» Your task
This task calls for the lines below starting at the one containing "Instruction: Toggle P5" and ending at the one containing "Where should I", repeated exactly with both ends kept and pictures left out.

» Data supplied
[Start of Attachment]
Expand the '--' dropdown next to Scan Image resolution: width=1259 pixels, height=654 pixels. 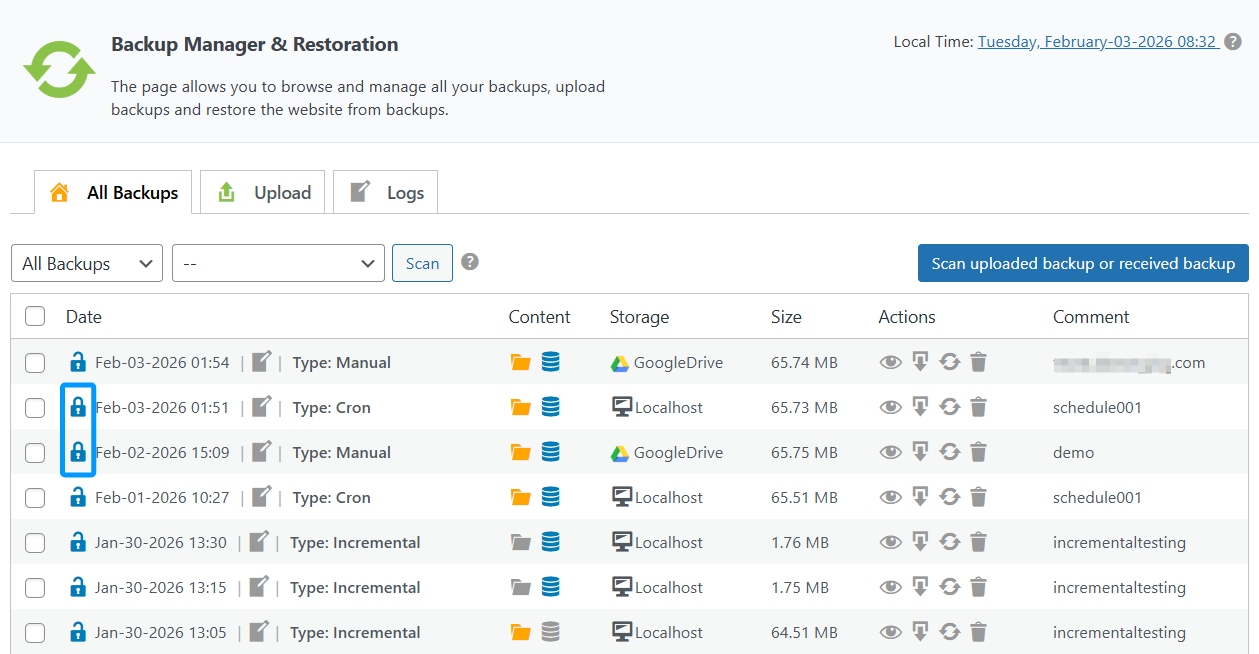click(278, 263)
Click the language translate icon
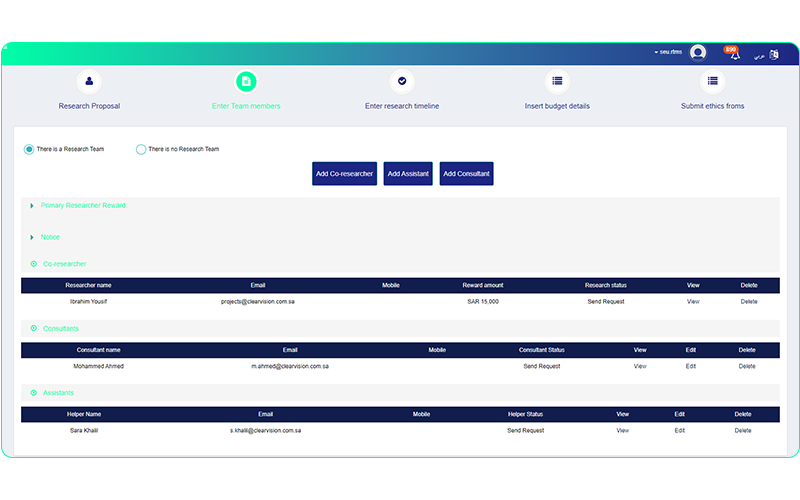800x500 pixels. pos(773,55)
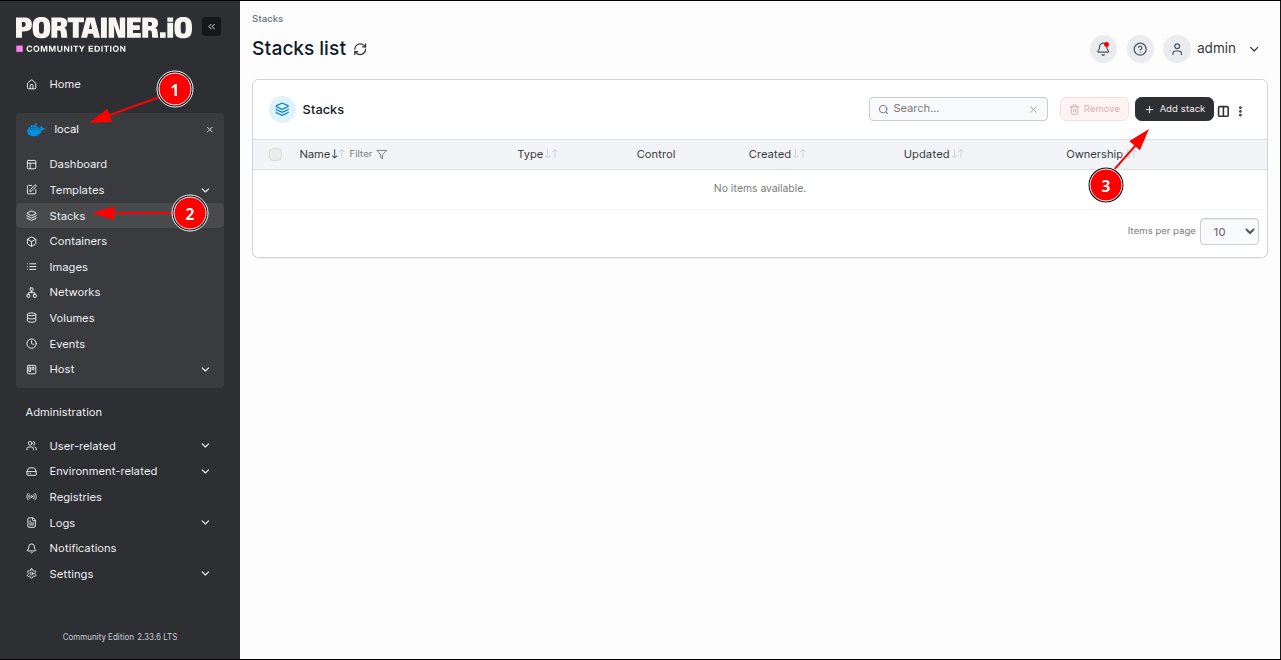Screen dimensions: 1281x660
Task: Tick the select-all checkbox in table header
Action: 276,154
[End of Attachment]
[Start of Attachment]
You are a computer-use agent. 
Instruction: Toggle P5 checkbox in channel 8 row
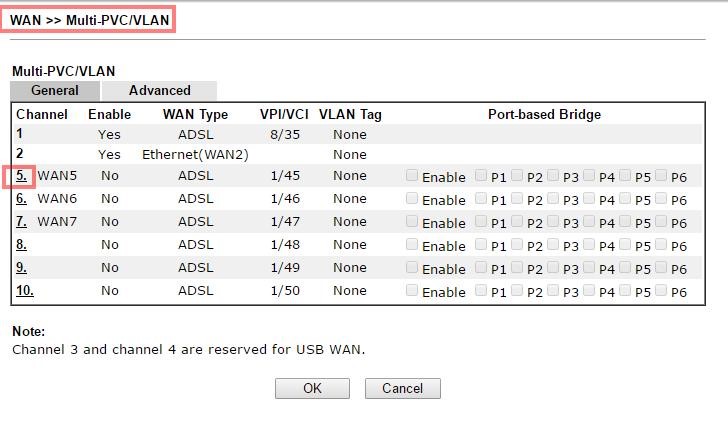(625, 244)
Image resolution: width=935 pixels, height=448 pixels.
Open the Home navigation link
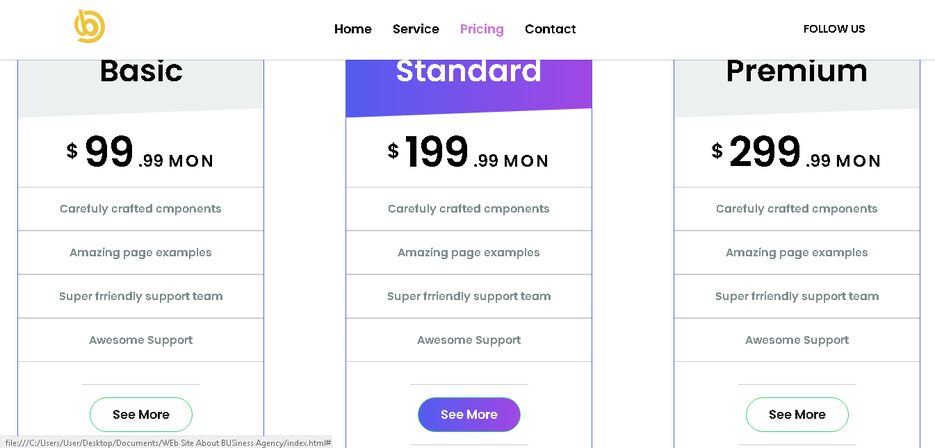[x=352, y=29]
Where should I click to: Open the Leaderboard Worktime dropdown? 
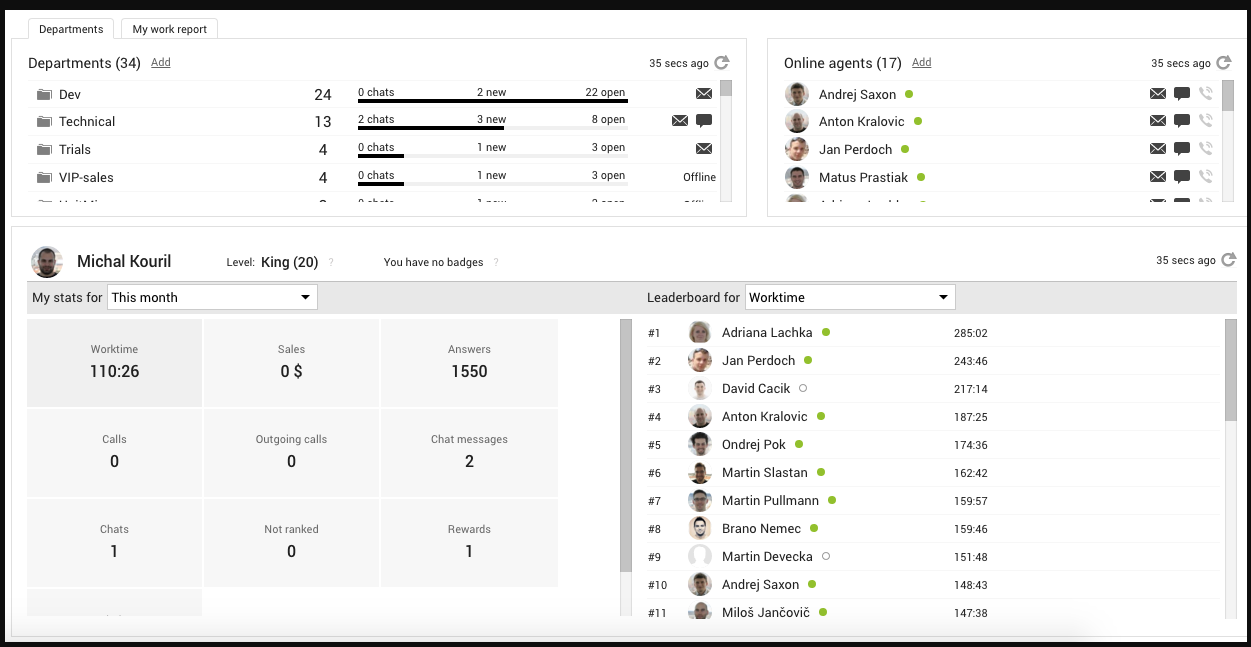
[End of Attachment]
» Answer space
Instruction: Toggle P5 checkbox in channel 8 row
(625, 244)
Image resolution: width=935 pixels, height=448 pixels.
Open the Home navigation link
[x=352, y=29]
Where should I click to: Open the Leaderboard Worktime dropdown? 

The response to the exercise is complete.